Caydence ended up being put into an incubator and taken to the NICU. She was 3lbs 5oz even though I carried to full term! It was in another section of the hospital so I had to wait a couple of hours to go see her. Her sister wasnt allowed in the NICU so visits were hard...

First thing I noticed is that her ring finger and pinkie fingers were fused together on both hands. The fingers are all there just stuck together. So the doctors in the NICU wanted a genetics team from Seattles Childrens Hospital to see her. I had to wait about a week for them to fly up to Alaska. The genetics took all the normal family heritage questions...there is nothing like this in ether family as far as we know. Well the doctors diagnosed her with the Oculodentodigital Dysplasia. That day was so hard. I remember going home and google-ing everything I could about it. I added a group to my facebook as well. The odds of her Dysplasia is 1 in 40 in the USA and 1 in 1000 in the entire World! The Oculo part of the dyplasia is her eyes...a probability of vision loss. Her eyes are also big and closer together. The dento part is dental...she ALREADY started to get what looks like teeth in. A month ago I had another Genetics doctor over look her and asked him about the teeth growing in and he said its more than likely abscess or a cyst type of growth. Not her teeth yet. With the dysplasia she is suppose to have small teeth that grow in and fall out quickly. The digital part is her fingers...the 4+5 Syndactyly Doctors say we can do surgery on them by the time she is 6 months and there will be scarring but she will have full function after physical therapy. 

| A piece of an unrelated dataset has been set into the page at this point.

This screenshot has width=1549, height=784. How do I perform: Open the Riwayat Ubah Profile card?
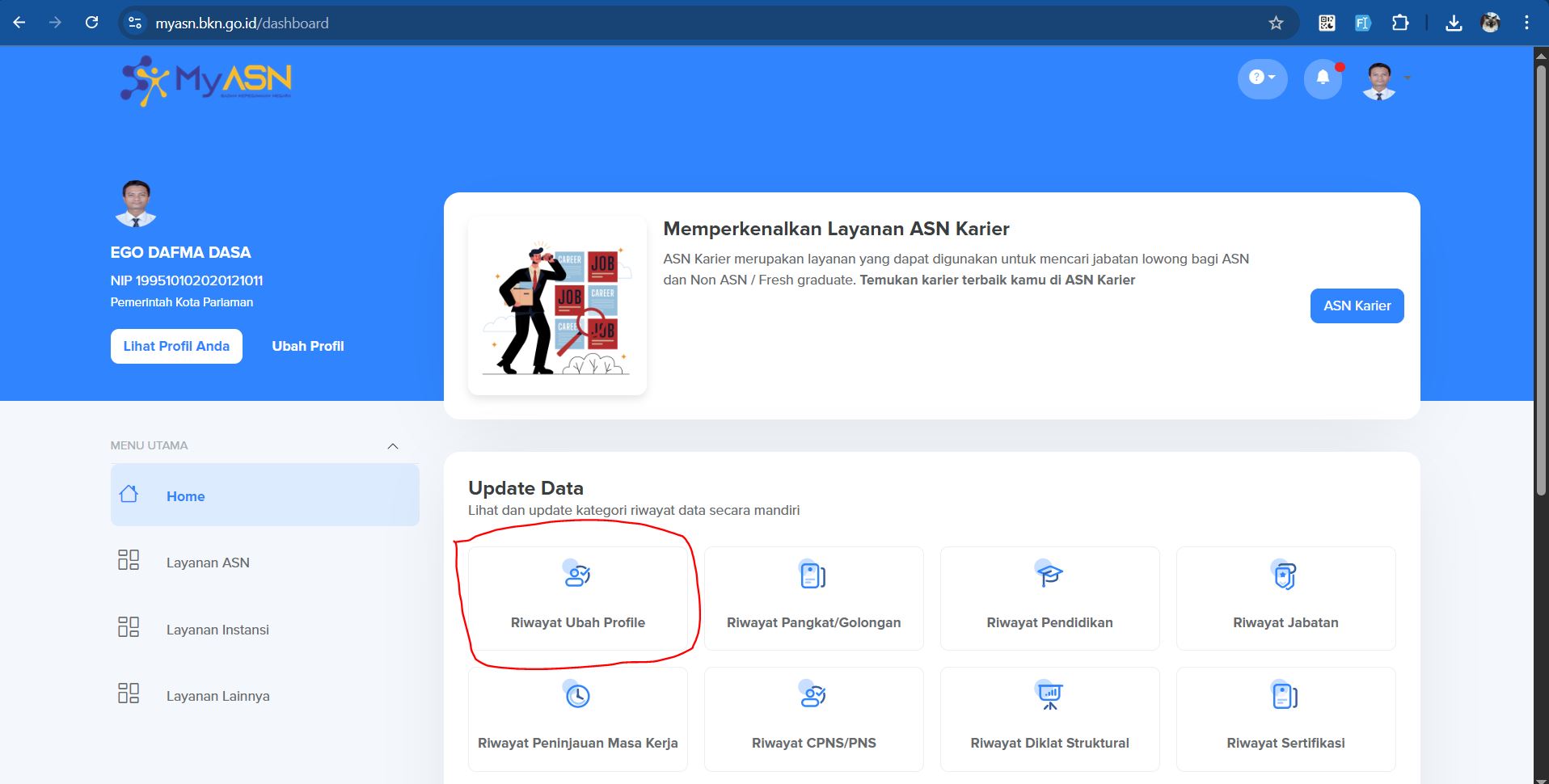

On top of the dysplasia she has a few things going on with her. A couple of days after she was diagnosed by the Genetics team in the NICU she had an ultrasound of her brain done. Came up that there is a cyst in her developmental area. They told me worst case scenario of it exploding and they told me best case scenario of it not even effecting her. 
After we left the NICU I noticed that her foot was bent in an odd position...thinking it was clubbed foot I went to the pedi but she forwarded us to a foot specialist and we found out it isnt clubbed foot the bone just needs to be pushed back into the right area. She has to wear the clubbed foot bar/boots for a year...20 hours a day. She is also having issues keeping food down. I got her on Similac Alimentum for sensitive or colic babies...it hasnt been helping at all. She still hasnt been gaining any weight. AND isnt sleeping too well. Every 20 minutes in the middle of the night for me!!! At 3 months old my baby is 7 1/2 lbs! So our next stop is for a stomach surgery that will help her with the reflux going on. 

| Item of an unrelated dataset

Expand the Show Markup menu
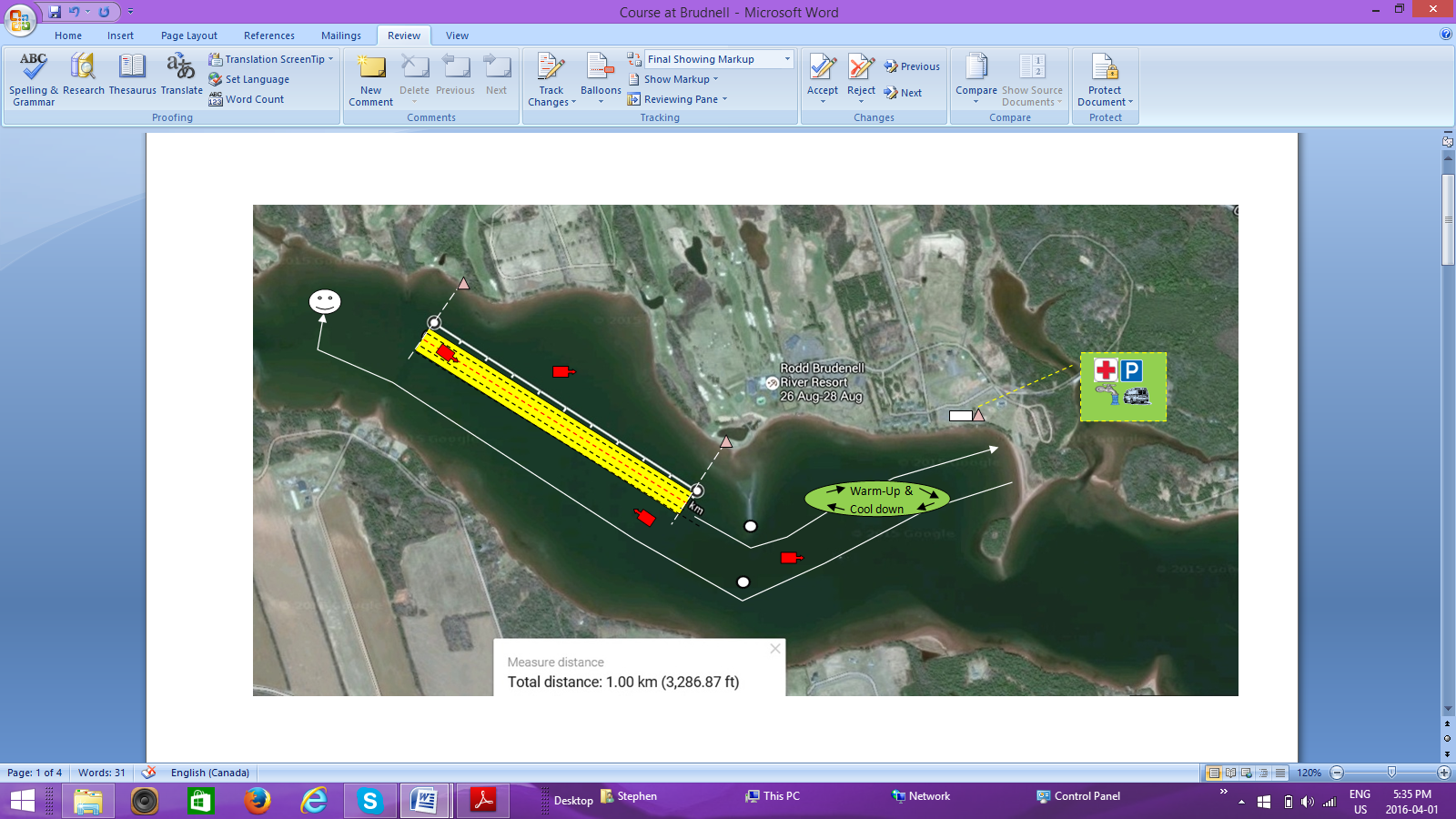 click(673, 79)
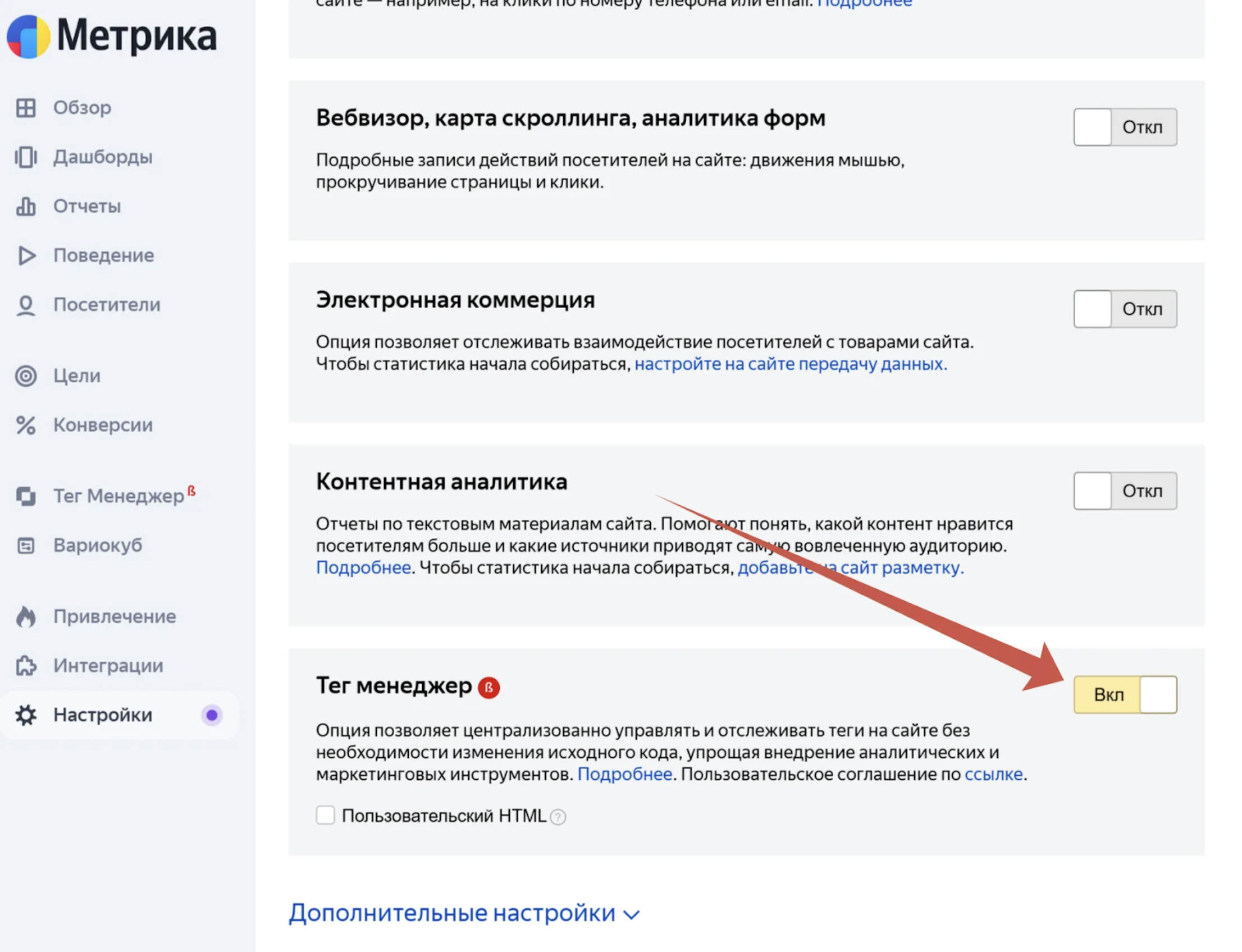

I love my daughter so much but it gets overwhelming. I hope my story can help or theres someone out there that understands...It drives me crazy that I didnt have anything to do with this...I had a perfect pregnancy...no smoking no drinking...vitamins...its just a fluke they tell me. :shrug:

Thanks for reading Caydences story! I know its a little long!:flower:
 



Attached Files:







025.jpg
File size: 49.6 KB
Views: 49









003.jpg
File size: 22.9 KB
Views: 37









007.jpg
File size: 25.8 KB
Views: 45


----------



## AimeeM

:hugs: You have two beautiful little girls there :cloud9: I don't know anything about Caydences' condition but I can imagine it is hard. I must say though that her weight sounds great for the weight she was at birth.
I can relate to the reflux as my son had it really bad until around 11 months old. My best friends son also was born with talapies and had to have the boots and bar on for 23 hours a day for about 5 months with plaster casts for the first few weeks.

The health professionals are excellent when it is really needed and I am sure they will guide you in which way you need. Joining online support groups is a great idea :hugs:


----------



## bobekah

The online group does help...especially when it seems like there is no one out there! 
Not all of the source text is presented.